**Exercise task A**. In the passage about the portable electronic device, what material is given as an example for the capacitive touch sensor layers?

**Supplied passage**.
= = = = = = =

Processor 102 interacts with accelerometer 136, which may be
utilized to detect direction of gravitational forces or
gravity-induced reaction forces.
[0019] To identify a subscriber for network access, portable
electronic device 100 uses a Subscriber Identity Module or a
Removable User Identity Module (SIM/RUIM) card 138 for
communication with a network, such as wireless network 150.
Alternatively, user identification information may be programmed
into memory 110.
[0020] Portable electronic device 100 includes operating system 146
and software programs or components 148 that are executed by the
processor 102 and may be stored in a persistent, updatable store
such as memory 110. Additional applications or programs are loaded
onto portable electronic device 100 through the wireless network
150, auxiliary I/O subsystem 124, data port 126, short-range
communications subsystem 132, or any other suitable subsystem
134.
[0021] A received signal such as a text message, an e-mail message,
or web page download is processed by communication subsystem 104
and input to processor 102. Processor 102 processes the received
signal for output to display 112 and/or to auxiliary I/O subsystem
124. A subscriber may generate data items, for example e-mail or
text messages, which may be transmitted over wireless network 150
through communication subsystem 104. For voice communications, the
overall operation of the portable electronic device 100 is similar.
Speaker 128 outputs audible information converted from electrical
signals, and microphone 130 converts audible information into
electrical signals for processing. Speaker 128, display 112, and
data port 126 are considered output apparatus of device 100.
[0022] A touch-sensitive display 112 may be any suitable
touch-sensitive display, such as a capacitive, resistive, infrared,
surface acoustic wave (SAW) touch-sensitive display, strain gauge,
optical imaging, dispersive signal technology, acoustic pulse
recognition, and so forth, as known in the art. A capacitive
touch-sensitive display includes capacitive touch-sensitive overlay
114. Overlay 114 is an assembly of multiple layers in a stack
including, for example, a substrate, a ground shield layer, a
barrier layer, one or more capacitive touch sensor layers separated
by a substrate or other barrier, and a cover. The capacitive touch
sensor layers are any suitable material, such as patterned indium
tin oxide (ITO).

= = = = = = =

**Task input**.
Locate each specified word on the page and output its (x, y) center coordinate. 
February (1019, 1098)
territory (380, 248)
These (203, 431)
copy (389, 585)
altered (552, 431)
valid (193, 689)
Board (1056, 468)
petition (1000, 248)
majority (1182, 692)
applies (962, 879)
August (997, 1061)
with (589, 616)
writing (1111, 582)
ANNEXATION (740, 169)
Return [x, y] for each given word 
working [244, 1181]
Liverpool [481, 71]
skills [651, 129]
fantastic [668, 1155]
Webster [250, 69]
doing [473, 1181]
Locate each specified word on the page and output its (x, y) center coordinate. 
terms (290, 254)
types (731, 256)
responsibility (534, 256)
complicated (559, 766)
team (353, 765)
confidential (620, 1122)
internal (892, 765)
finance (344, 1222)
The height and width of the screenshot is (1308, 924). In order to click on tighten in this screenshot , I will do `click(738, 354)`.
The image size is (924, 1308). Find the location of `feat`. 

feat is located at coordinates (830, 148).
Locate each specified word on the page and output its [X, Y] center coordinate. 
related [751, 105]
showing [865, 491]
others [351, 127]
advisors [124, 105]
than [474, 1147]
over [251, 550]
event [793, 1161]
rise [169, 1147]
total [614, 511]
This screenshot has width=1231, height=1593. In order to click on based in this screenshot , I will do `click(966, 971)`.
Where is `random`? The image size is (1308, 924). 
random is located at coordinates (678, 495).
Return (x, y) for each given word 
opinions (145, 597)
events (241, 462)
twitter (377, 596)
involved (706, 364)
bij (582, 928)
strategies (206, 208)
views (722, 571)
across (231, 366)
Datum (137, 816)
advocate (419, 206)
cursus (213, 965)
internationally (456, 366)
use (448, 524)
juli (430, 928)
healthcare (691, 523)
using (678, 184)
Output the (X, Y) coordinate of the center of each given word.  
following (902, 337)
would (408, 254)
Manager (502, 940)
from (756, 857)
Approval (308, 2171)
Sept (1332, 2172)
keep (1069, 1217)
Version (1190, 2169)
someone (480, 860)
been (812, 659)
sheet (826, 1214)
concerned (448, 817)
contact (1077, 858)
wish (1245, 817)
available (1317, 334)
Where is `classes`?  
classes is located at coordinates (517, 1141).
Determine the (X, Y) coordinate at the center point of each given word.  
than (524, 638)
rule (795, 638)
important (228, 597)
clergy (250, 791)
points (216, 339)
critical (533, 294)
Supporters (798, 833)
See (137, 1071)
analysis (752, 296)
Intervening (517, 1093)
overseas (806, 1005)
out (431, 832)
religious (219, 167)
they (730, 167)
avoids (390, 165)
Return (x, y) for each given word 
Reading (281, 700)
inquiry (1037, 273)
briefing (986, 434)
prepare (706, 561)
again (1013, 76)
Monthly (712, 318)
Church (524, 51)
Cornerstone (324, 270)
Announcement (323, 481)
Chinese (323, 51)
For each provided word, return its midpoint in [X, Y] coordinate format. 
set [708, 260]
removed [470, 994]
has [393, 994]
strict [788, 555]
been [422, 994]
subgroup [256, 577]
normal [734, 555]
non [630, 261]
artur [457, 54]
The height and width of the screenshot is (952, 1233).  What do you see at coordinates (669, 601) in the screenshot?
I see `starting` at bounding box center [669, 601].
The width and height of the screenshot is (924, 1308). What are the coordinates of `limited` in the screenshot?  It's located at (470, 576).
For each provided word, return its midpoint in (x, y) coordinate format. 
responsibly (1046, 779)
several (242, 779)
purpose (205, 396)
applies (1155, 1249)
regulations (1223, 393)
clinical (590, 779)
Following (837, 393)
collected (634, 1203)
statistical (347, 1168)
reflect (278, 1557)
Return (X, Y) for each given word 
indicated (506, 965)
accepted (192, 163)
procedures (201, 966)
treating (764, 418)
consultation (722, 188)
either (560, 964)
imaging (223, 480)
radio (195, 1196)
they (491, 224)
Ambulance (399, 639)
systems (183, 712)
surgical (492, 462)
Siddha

= = = = = = =

**Exercise task B**. Reproduce the entries from the line with "Board (1056, 468)" to the line with "finance (344, 1222)", both included, with "Locate" replaced by "Find" and all else unchanged.

**Complete output A**. Patterned indium tin oxide (ITO).

**Complete output B**.
Board (1056, 468)
petition (1000, 248)
majority (1182, 692)
applies (962, 879)
August (997, 1061)
with (589, 616)
writing (1111, 582)
ANNEXATION (740, 169)
Return [x, y] for each given word 
working [244, 1181]
Liverpool [481, 71]
skills [651, 129]
fantastic [668, 1155]
Webster [250, 69]
doing [473, 1181]
Find each specified word on the page and output its (x, y) center coordinate. 
terms (290, 254)
types (731, 256)
responsibility (534, 256)
complicated (559, 766)
team (353, 765)
confidential (620, 1122)
internal (892, 765)
finance (344, 1222)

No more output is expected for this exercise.